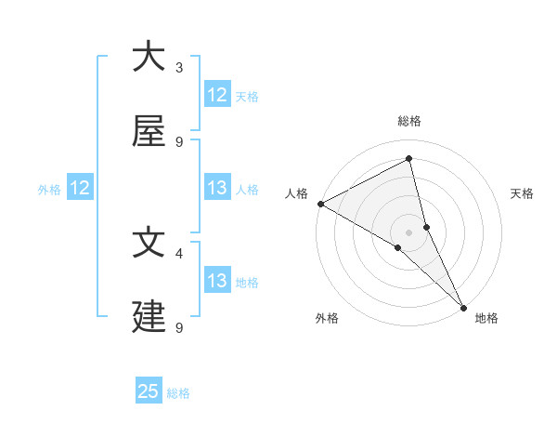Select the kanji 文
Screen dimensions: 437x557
[149, 242]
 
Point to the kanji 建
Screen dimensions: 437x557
[149, 317]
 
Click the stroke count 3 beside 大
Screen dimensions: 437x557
[179, 67]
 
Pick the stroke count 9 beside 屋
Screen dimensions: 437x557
[179, 142]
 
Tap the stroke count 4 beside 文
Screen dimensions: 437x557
[179, 252]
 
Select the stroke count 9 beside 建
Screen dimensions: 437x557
[179, 327]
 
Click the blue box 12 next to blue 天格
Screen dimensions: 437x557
[217, 95]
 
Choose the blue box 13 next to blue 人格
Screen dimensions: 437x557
[217, 188]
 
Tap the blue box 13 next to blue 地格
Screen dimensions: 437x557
[217, 281]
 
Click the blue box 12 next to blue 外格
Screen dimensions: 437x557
[80, 188]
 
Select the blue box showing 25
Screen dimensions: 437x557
[149, 391]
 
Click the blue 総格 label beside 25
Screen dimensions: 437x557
[178, 393]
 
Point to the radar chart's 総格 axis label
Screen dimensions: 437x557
[409, 121]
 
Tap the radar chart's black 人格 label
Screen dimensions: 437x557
[296, 193]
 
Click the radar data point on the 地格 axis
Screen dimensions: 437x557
[463, 306]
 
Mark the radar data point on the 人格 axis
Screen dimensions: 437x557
[320, 203]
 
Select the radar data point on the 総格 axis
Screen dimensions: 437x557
[409, 159]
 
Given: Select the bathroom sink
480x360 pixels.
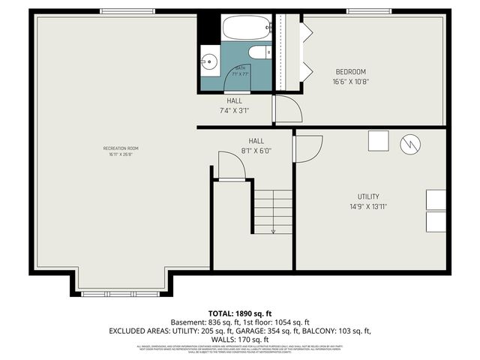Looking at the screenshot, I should (210, 61).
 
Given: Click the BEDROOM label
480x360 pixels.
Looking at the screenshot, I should (351, 72).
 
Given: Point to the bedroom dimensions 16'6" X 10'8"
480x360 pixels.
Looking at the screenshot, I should (351, 82).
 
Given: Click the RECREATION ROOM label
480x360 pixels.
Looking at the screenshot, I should (121, 148).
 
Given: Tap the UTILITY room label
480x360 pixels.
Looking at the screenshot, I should (367, 196).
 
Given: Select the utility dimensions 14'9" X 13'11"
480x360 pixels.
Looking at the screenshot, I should (367, 206).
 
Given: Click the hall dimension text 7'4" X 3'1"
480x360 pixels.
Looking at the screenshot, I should (234, 110).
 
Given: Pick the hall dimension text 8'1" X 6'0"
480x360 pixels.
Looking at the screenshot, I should (256, 150).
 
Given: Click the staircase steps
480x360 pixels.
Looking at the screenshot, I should (272, 210).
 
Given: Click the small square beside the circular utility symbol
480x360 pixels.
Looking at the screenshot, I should (379, 141).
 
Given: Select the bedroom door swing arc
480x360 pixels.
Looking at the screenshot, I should (287, 110).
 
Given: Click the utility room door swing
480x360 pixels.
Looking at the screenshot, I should (308, 148).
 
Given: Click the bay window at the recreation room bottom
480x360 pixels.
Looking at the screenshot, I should (120, 293).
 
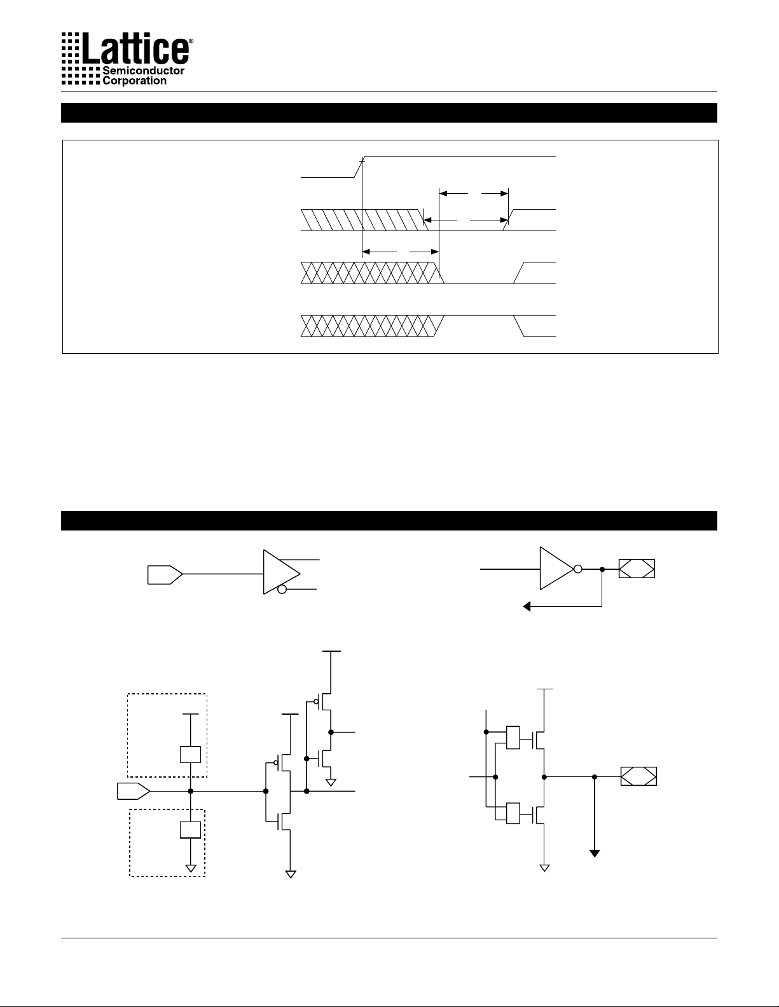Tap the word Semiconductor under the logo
coord(143,71)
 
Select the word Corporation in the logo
coord(134,81)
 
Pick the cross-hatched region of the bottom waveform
coord(369,325)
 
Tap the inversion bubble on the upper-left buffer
coord(282,590)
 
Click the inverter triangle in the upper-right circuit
coord(555,569)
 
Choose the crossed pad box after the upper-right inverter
coord(637,569)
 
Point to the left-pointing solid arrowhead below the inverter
coord(527,606)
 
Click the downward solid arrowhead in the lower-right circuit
coord(595,853)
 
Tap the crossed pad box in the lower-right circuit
coord(638,776)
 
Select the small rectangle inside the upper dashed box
coord(191,755)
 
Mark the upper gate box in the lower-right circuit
coord(513,737)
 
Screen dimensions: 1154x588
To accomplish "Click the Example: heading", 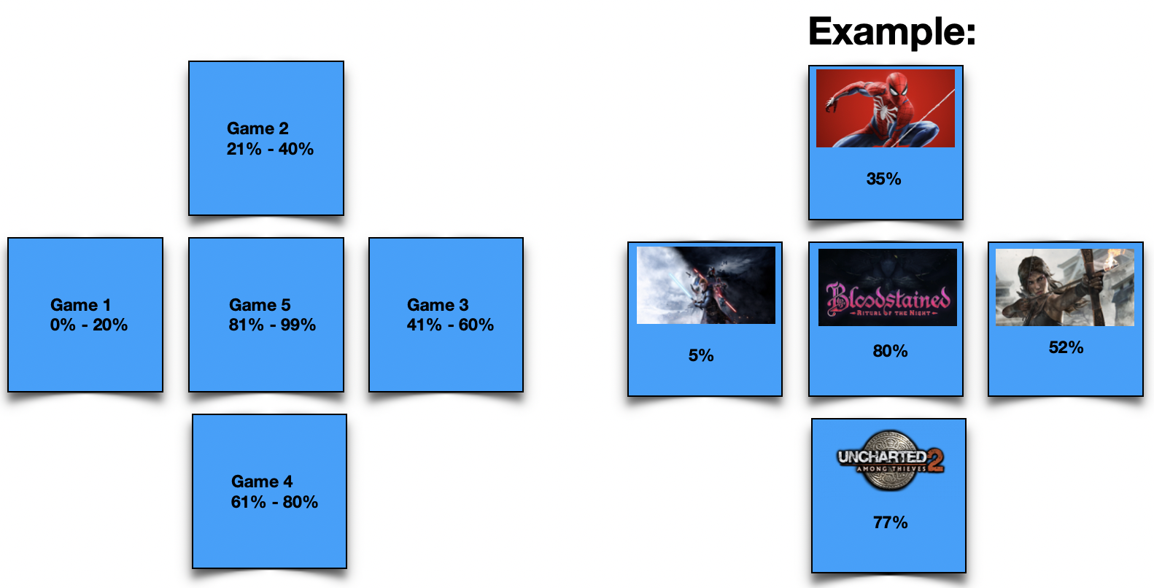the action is [892, 32].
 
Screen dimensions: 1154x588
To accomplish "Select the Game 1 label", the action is [80, 304].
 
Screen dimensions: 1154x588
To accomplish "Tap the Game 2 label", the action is [257, 128].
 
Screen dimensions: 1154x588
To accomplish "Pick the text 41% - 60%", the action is [450, 325].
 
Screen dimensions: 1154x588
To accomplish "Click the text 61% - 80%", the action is [274, 501].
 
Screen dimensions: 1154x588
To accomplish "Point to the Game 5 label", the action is [260, 304].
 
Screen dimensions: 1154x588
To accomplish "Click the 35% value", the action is [883, 179].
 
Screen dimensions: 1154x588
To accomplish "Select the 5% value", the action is [701, 355].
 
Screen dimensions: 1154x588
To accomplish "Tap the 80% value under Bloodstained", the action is [890, 351].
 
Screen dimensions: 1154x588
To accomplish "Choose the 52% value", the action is [1066, 347].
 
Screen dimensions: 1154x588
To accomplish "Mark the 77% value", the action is [890, 522].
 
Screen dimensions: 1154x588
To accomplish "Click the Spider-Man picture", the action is [886, 108].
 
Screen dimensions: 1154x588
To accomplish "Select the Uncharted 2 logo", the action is [891, 460].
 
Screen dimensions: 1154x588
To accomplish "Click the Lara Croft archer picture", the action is [1065, 287].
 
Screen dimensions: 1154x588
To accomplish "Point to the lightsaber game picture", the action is [706, 285].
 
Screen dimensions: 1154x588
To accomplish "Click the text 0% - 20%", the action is [88, 325].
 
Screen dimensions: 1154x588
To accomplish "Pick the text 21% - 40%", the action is [270, 149].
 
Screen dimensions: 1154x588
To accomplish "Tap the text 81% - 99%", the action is [272, 325].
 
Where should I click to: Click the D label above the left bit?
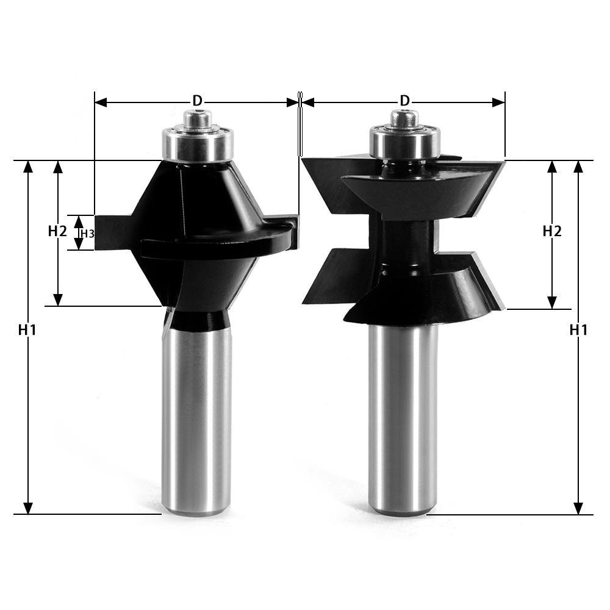pyautogui.click(x=197, y=100)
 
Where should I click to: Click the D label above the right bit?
pyautogui.click(x=404, y=100)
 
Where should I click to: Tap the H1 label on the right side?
pyautogui.click(x=578, y=330)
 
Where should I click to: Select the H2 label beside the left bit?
pyautogui.click(x=57, y=231)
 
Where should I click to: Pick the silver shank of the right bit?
pyautogui.click(x=403, y=421)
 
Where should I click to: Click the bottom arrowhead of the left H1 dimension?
pyautogui.click(x=27, y=508)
——————
Return every line of the listing above that contains the string "value", treating uppercase and lowercase letters as distinct.

To accomplish "Click the 35% value", the action is [883, 179].
To accomplish "Select the 5% value", the action is [701, 355].
To accomplish "Tap the 80% value under Bloodstained", the action is [890, 351].
To accomplish "Choose the 52% value", the action is [1066, 347].
To accomplish "Mark the 77% value", the action is [890, 522].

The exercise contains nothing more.